Begin the reply with the line containing "Instruction: Click the" and end it with the final line of the listing, reproducing every line between exactly and adding nothing.

§ §

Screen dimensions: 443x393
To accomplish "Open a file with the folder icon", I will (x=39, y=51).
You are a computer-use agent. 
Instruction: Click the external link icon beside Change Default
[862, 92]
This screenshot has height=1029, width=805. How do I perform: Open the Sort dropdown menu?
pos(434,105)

§ §

Task solution -
Instruction: Click the external link icon beside Change Default
[862, 92]
This screenshot has height=1029, width=805. How do I perform: Open the Sort dropdown menu?
pos(434,105)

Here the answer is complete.